Initialize the model from the saved checkpoint.
# Initializing the model
model = trax.models.Transformer(
d_ff = 4096,
d_model = 1024,
max_len = 2048,
n_heads = 16,
dropout = 0.1,
input_vocab_size = 32000,
n_encoder_layers = 24,
n_decoder_layers = 24,
mode='predict')
# Now load in the model
# this takes about 1 minute
shape11 = trax.shapes.ShapeDtype((1, 1), dtype=np.int32) # Needed in predict mode.
model.init_from_file('model.pkl.gz',
weights_only=True, input_signature=(shape11, shape11))
Now you will use one of the inputs_targets_pairs
for input and as target. Next you will use the pretty_decode
to output the input and target. The code to perform all of this has been provided below.
# using the 3rd example
c4_input = inputs_targets_pairs[2][0]
c4_target = inputs_targets_pairs[2][1]
print('pretty_decoded input: \n\n', pretty_decode(c4_input))
print('\npretty_decoded target: \n\n', pretty_decode(c4_target))
print('\nc4_input:\n\n', c4_input)
print('\nc4_target:\n\n', c4_target)
print(len(c4_target))
print(len(pretty_decode(c4_target)))
Run the cell below to decode.
# Temperature is a parameter for sampling.

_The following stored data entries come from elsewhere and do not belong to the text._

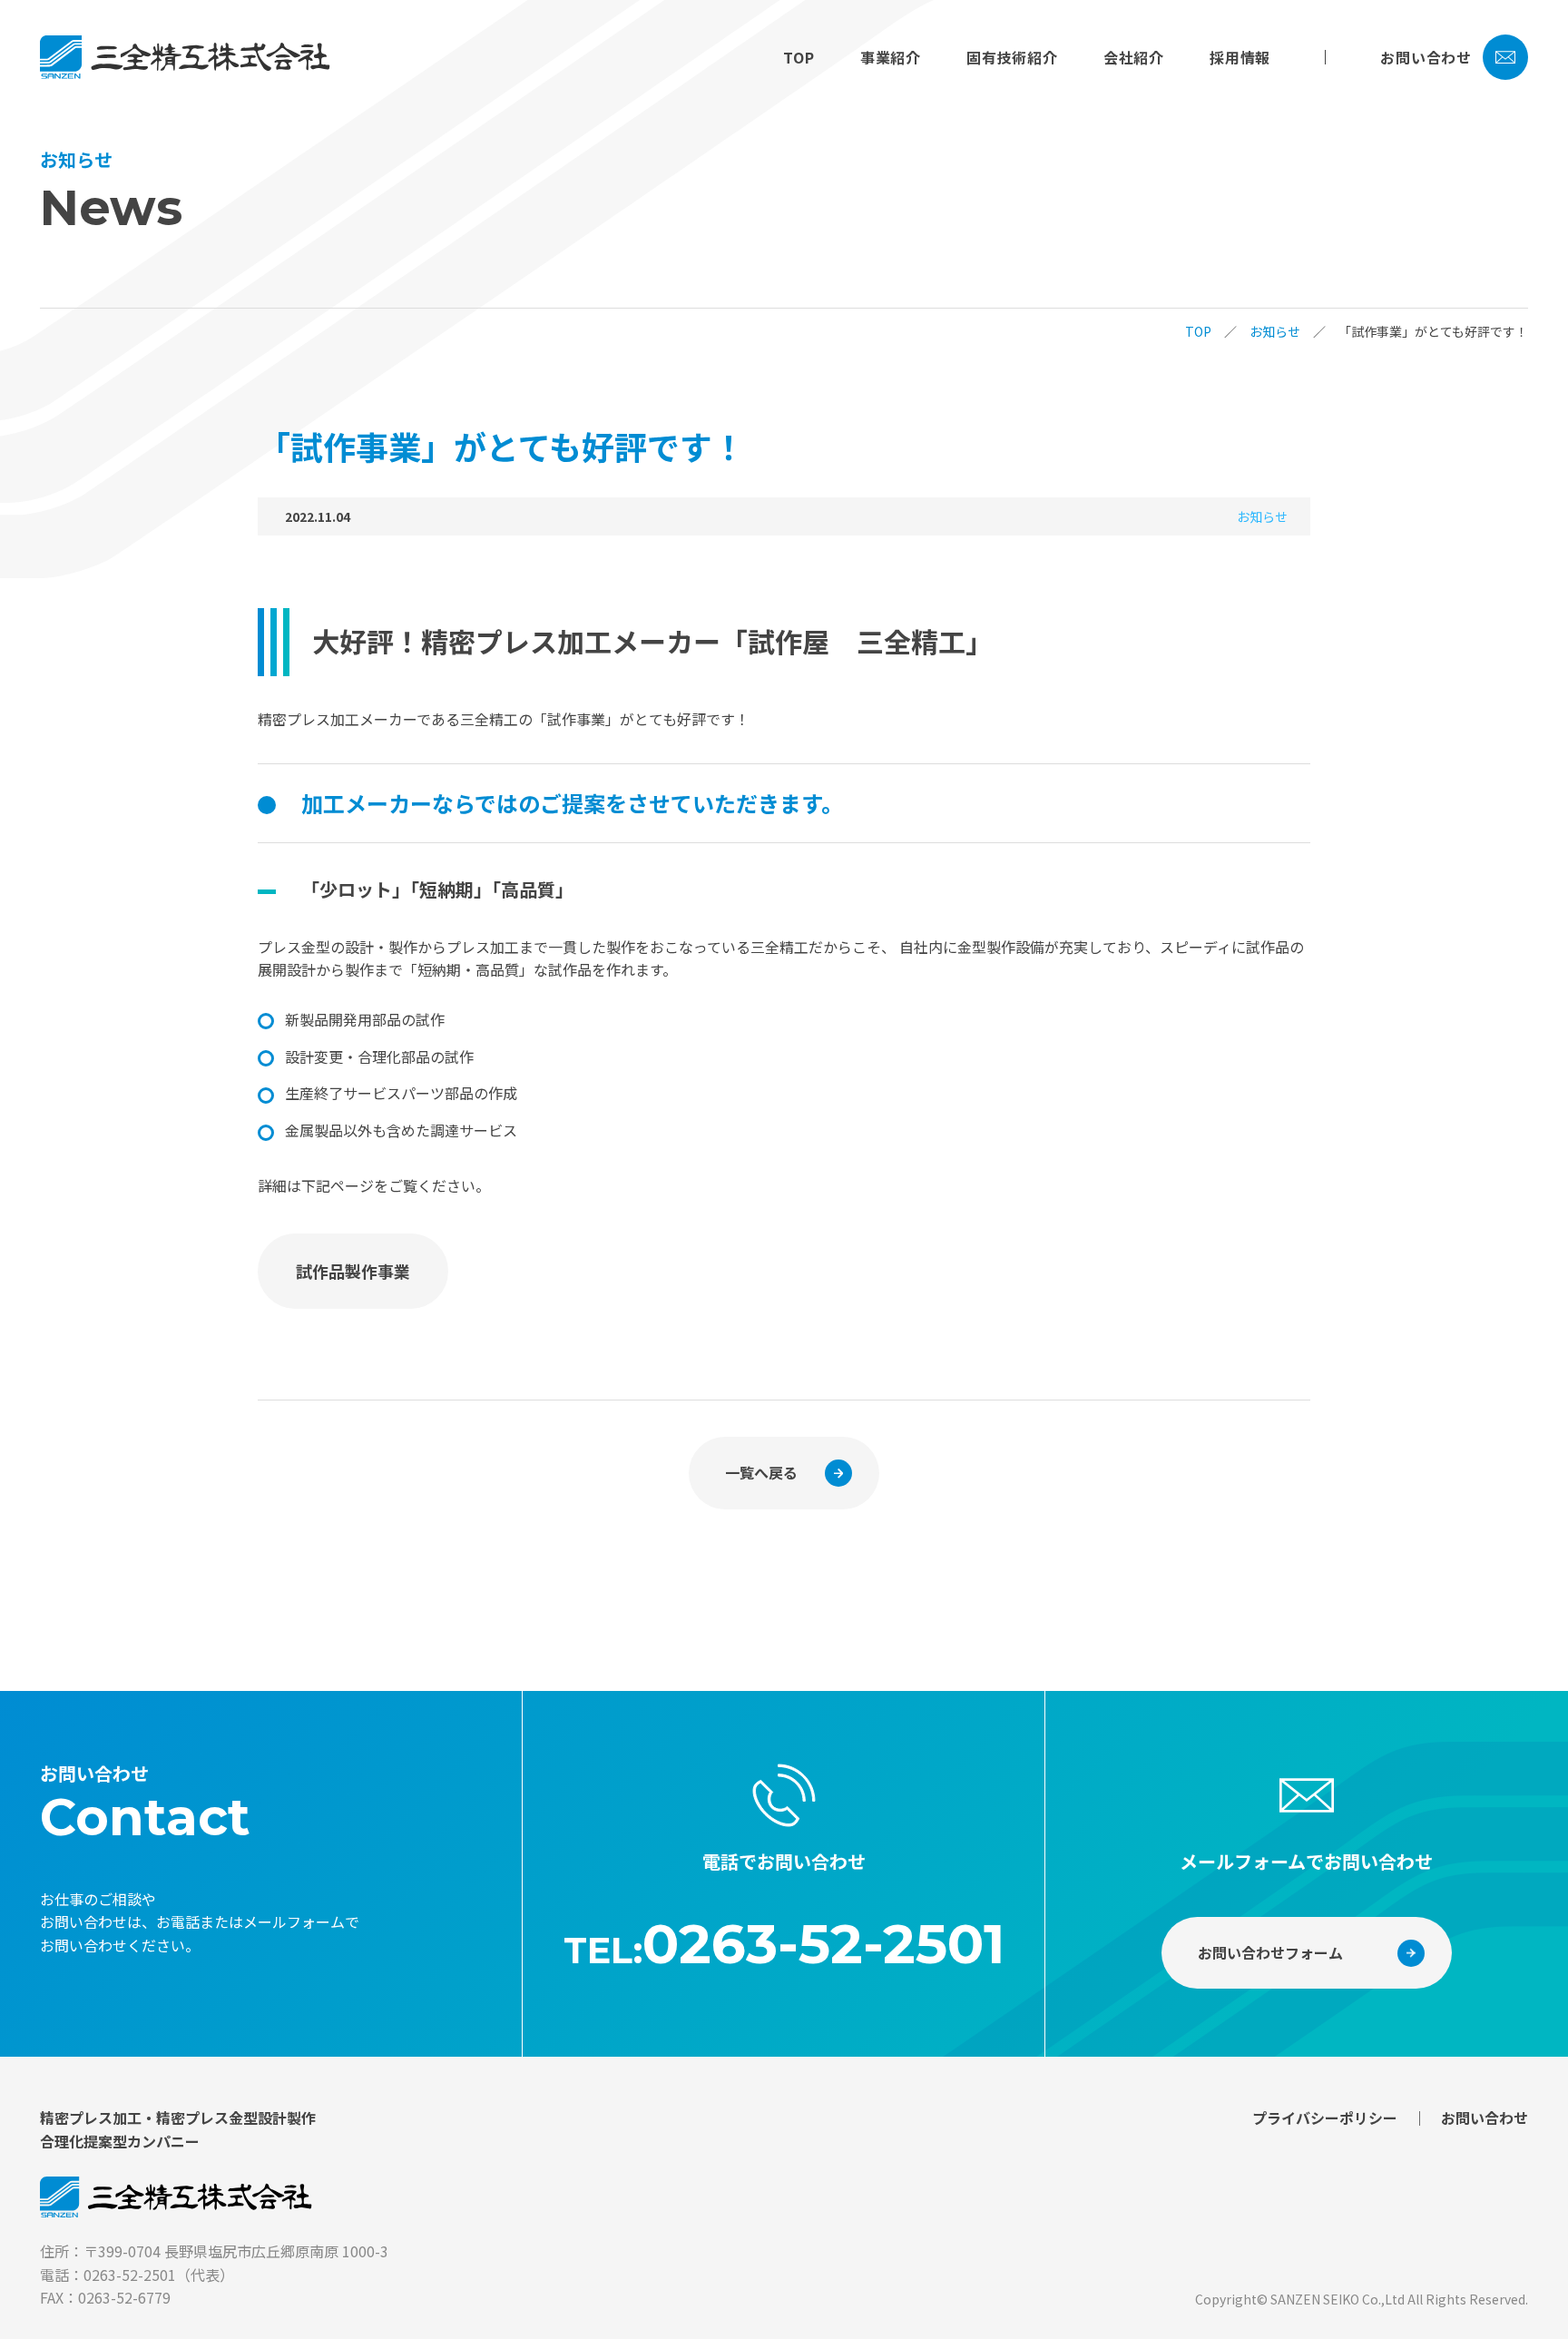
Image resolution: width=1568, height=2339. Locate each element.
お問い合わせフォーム (1270, 1952)
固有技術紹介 (1012, 57)
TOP (798, 57)
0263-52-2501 (823, 1944)
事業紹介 (890, 57)
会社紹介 (1133, 57)
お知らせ (1275, 331)
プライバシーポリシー (1324, 2117)
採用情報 (1240, 57)
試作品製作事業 (353, 1271)
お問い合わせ (1426, 57)
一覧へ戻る (761, 1472)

# # * 0.0: same as argmax, always pick the most probable token
# # * 1.0: sampling from the distribution (can sometimes say random things)
# # * values inbetween can trade off diversity and quality, try it out!
output = decoding.autoregressive_sample(model, inputs=np.array(c4_input)[None, :],
temperature=0.0, max_length=5) # originally max_length = 50
print(wrapper.fill(pretty_decode(output[0])))
At this point the RAM is almost full, this happens because the model and the decoding is memory heavy. You can run decoding just once. Running it the second time with another example might give you an answer that makes no sense, or repetitive words. If that happens restart the runtime (see how to at the start of the notebook) and run all the cells again.